English most definitely has a number of advantages over those others.
Agree with this completely. The case system in English is borderline nonexistent, and even what little of a case system English does have is very simple. Plus the lack of a respectful "you" simplifies things greatly.English is ****ing easy. It's spoken slowly, it has amazing per-syllable value compared to other languages, regular verbs are conjugated once per tense, and there are only a few cases (my/mine, for example... most germanic languages have at least 4, some have more than a dozen). Because our "respectful" form of the pronoun "you" fell out of use more than a century ago, you use the same sentence to talk to anyone, from a small child, to your girlfriend's grandfather, to the president.
German has four cases. Definite/indefinite articles change depending on the part of speech and gender, as do adjective endings, some noun endings, demonstrative pronoun endings, possessive pronoun endings, and personal pronouns, and it's a really complicated system. Russian has six cases.
Another great thing about English: no noun genders! We have one definite article (the) and one indefinite article (a/an). I have never understood the purpose of noun genders, and there is no purpose to them except to needlessly complicate language. Spanish, Urdu, French and Portuguese all have two (masculine and feminine). German and Russian have three (masculine, feminine, and neuter). There is no need for them.
I'm certainly not disagreeing that Chinese is a huge language, simply because of the number of people that speak it.I've been of the belief for quite a while that eventually, english and chinese will be the only languages that matter.

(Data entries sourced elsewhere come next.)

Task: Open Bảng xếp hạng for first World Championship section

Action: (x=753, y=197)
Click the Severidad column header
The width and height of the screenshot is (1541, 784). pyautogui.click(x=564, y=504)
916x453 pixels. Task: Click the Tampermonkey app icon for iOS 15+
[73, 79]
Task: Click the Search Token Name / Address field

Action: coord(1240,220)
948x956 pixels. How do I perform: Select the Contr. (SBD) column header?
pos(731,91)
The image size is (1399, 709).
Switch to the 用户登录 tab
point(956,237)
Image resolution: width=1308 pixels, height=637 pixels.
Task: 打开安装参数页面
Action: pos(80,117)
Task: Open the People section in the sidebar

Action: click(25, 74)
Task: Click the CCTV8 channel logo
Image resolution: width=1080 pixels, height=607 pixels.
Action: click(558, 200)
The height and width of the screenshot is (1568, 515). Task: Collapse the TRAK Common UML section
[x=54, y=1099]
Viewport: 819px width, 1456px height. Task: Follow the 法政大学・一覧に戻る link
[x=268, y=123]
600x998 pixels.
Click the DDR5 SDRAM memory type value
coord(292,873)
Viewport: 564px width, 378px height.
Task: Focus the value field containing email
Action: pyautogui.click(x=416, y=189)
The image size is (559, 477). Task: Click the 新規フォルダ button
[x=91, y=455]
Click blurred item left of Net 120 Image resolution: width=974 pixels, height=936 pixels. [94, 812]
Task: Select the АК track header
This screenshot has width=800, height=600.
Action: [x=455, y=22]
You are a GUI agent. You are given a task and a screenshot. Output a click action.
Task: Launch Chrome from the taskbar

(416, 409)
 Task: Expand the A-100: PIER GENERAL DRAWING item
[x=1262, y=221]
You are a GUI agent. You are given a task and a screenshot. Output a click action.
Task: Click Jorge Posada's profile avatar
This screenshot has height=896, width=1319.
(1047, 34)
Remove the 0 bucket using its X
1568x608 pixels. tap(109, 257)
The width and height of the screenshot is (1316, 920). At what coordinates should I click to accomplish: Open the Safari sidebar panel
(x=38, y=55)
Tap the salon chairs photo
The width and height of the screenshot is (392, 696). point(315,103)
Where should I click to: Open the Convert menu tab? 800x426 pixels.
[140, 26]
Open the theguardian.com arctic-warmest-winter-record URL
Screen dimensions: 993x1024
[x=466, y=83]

But Chinese (in all its forms) is also probably one of the worst languages ever conceived, if not the worst. Unlike other languages, there is no standard alphabet, just thousands and thousands and thousands of characters. And while there are certainly similarities between related characters, it's still so unbelievably complicated (compared to the 20, 30, 40 letter alphabets of most Latin or Greek or Arabic or Hebrew derived languages) that, from what I hear, it can be extremely difficult to reliably read Chinese even after years of study. Not to mention the character doesn't give you any clue as to how to actually pronounce it. And let's not even touch Chinese dictionaries, because finding words is a challenge in itself.
Compare to, say, German, which after only 3-4 months of study I can pronounce anything I read and even get the gist of most German blogs/news articles. I've never studied Chinese, but I've known people who have, and have read a lot about it, and I can guarantee you that someone who's only studied Chinese for 3-4 months, or even a year (maybe two), will not be able to do the same.
Here's a good article that sums up my gripes with Chinese.
I'm not sure how much Japanese and Korean have in common with Chinese, so I won't comment on those.
German is nice because pronunciation is so easy, and it's easy to spell out a word if you hear it pronounced, and the infinitive form of all verbs ends with the suffix "-en" (eg, "essen," to eat). But German verbs suffer one of the same disadvantages as French, which is that there's no inherent distinction between present and present progressive tenses (among other things). For example, "ich esse" can mean both "I eat" and "I am eating." In French, "je mange" can mean both "I eat" and "I am eating," and you need context/other words in the sentence to specify which.
English doesn't have that problem, and that's what I love. Neither does Spanish (and I'm guessing Portuguese), but English also doesn't have to worry about loads of verb conjugations (like you pointed out, SFP).
English is the most specific, varied, expressive language. You can express very specific ideas in very specific ways if you want, and the number of different ideas (as well as how you can express them) is vast. Hence why, in my experience, it is the best language, even if it does have funny pronunciation rules and exceptions.